Similarly, the above passage from Something Like an Autobiography foreshadows the importance of looking in Dreams. So much of Dreams revolves around the necessary act of breaking taboos. It allows the viewer to see something that they either know that they should not or something that they will never see or experience in the same way ever again.
As a boy, I (Mitsunori Isaki) in “Sunshine through the Rain” is warned by his mother to stay indoors so that he doesn’t disturb a nearby wedding procession of foxes. He disobeys her and gets caught. When he returns home, his mother insists that she can’t let I come home.
“You went and you saw … something you shouldn’t have,” she murmurs.
The image of her carefully closing the doors of I’s childhood home in his face is devastating.
Kurosawa’s film comes full circle later on in “Village of the Watermills,” a segment that reveals just how firmly Kurosawa believed that every emotion has its season. As a child, I is not ready to be confronted by the passage of time (cf. “The Peach Orchard,” the second segment in Dreams). But later, at a more advanced age and after having seen many bewitching and unsettling things, he accepts that all things must end. I happily joins a funeral parade in “Village of the Watermills,” singing and dancing merrily with the townsfolk as they say goodbye to one of their own. Every event has its context in Dreams or more accurately, every experience has its moment.
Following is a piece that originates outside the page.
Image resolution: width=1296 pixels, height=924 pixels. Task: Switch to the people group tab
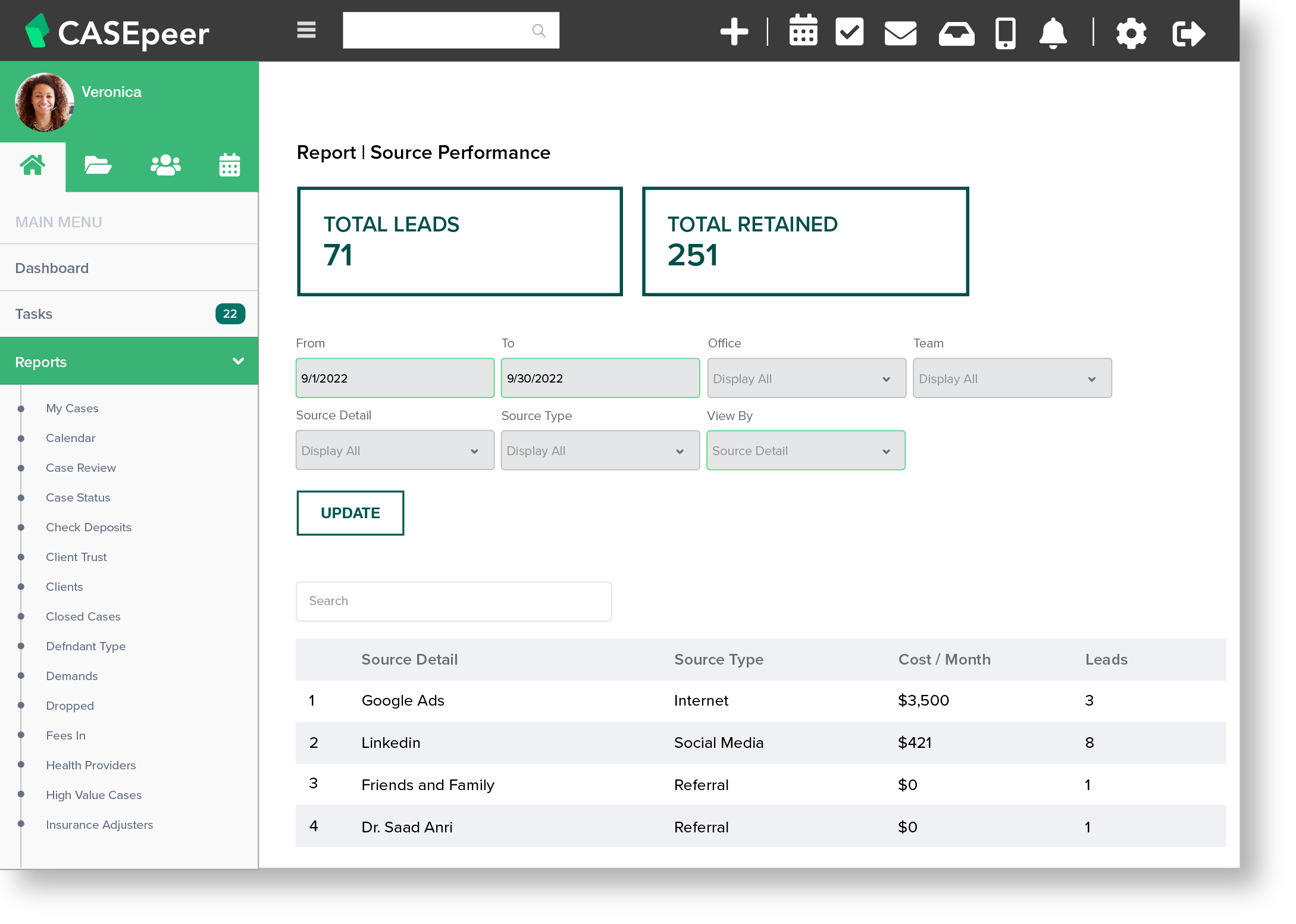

But at the same time, to see something like Dreams before seeing seminal films like Throne of Blood or Ran is a wonderful notion, too. One should visit Kurosawa’s summation of his creative life in the middle of exploring his oeuvre. After all, I is consumed by the need to create art in “The Crows,” the middle segment in Dreams. In “The Crows,” I meets Vincent Van Gogh (an unforgettable Martin Scorsese) and sees his mania to create reflected in the Dutch impressionist. “It’s so difficult to hold it inside,” Van Gogh says and the same is true for I. "The Crows" ends with an uncertain shot of I as he decides whether to continue chasing after Van Gogh or to go his own way. Like Dreams, "The Crows" can and maybe should be watched in the middle of Kurosawa’s filmography. It’s a summation of a life in pictures and as such is a great portal to Kurosawa’s other works.